Hello and welcome to DIY’s introducing feature, Get To Know… getting you a little bit closer to the buzziest new acts that have been catching our eye as of late, and working out what makes them tick.
Recently we’ve met experimental electronic duo Otzeki, new-wave inspired synth-pop duo Speedboat, pop-punk fast-riser LILHUDDY, Dirty Hit’s latest shining star beaux, and now we’re introducing you to Canada’s Softcult.
Made up of twins Phoenix and Mercedes Arn Horn, the pair make blistering scuzz-pop bangers, sharing new track ‘Uzumaki’ today. “We wrote ‘Uzumaki’ about the aftermath of a traumatic experience,” Mercedes says of the powerful new song. “35% of women worldwide have experienced physical or sexual violence, and about 10 of every 100 women in North America suffers from PTSD as a result. It’s a huge problem that no one seems to want to talk about. I’ve personally experienced physical and mental abuse, and we’ve both experienced harassment and assault in our lives.”
Hoping to make a difference, Mercedes adds, “I refuse to stand by while abuse and sexism is so prevalent. It’s important that we educate not just the people that could become victims or survivors of the system of abuse, but that we also encourage people to hold their friends accountable and empower people to call others out. I really just want to make a difference. Hopefully our music inspires people to just not be assholes anymore.”
With their debut EP ‘Year Of The Rat’ now set to arrive on 16th April via Easy Life Records, we sent Mercedes over some qs to find out a lil’ bit more about Softcult.
Describe your music to us in the form of a Tinder bio.
Never been on Tinder so not exactly sure what a bio would look like… likes long walks in the rain and getting caught in a mosh?
What’s your earliest musical memory?
Probably when we were just little alien twin babies and we were staring up at the ceiling from our crib and could hear our mom’s voice singing softly to us. It’s one of our favourite memories ever.
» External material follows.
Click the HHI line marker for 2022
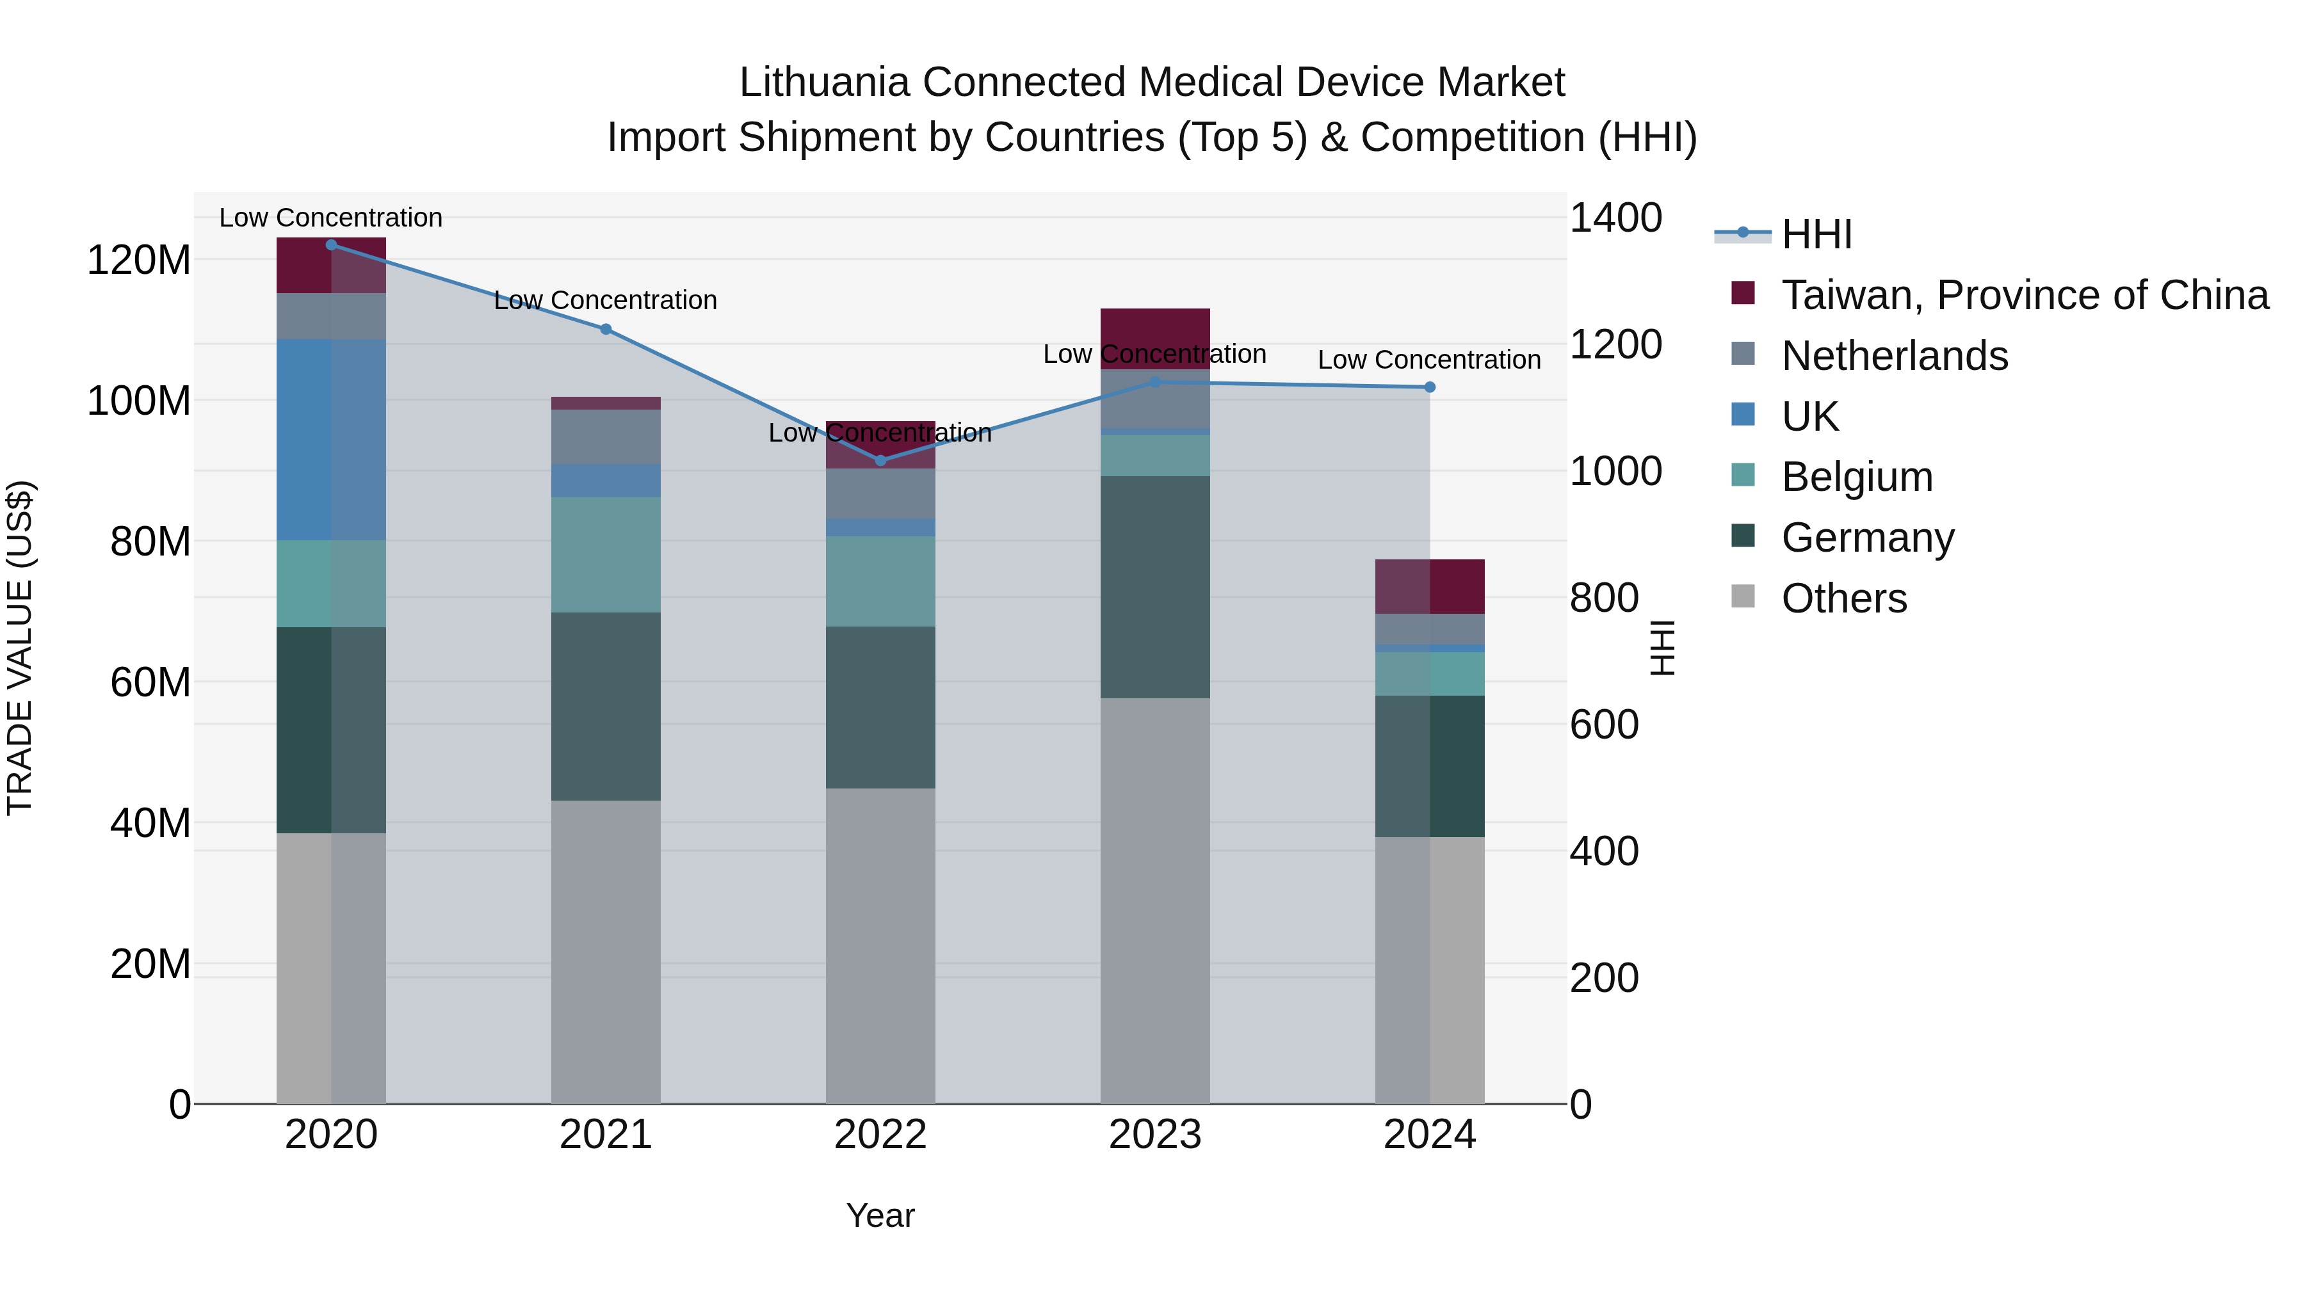point(880,461)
Who were some artists that inspired you when you were just starting out (and why)?
Bikini Kill has been a HUGE influence for this band. Paving the way for feminists in the male dominated punk scene of the 90s, their contributions to zine culture and 3rd wave feminist art, as well as catchy tunes with meaningful lyrics. What’s not to love? The riot grrrl movement still inspires us HEAVILY to this day, and we hope to help carry that torch forward in our own way.
You’re from Ontario! What do you think of the music scene there at the moment?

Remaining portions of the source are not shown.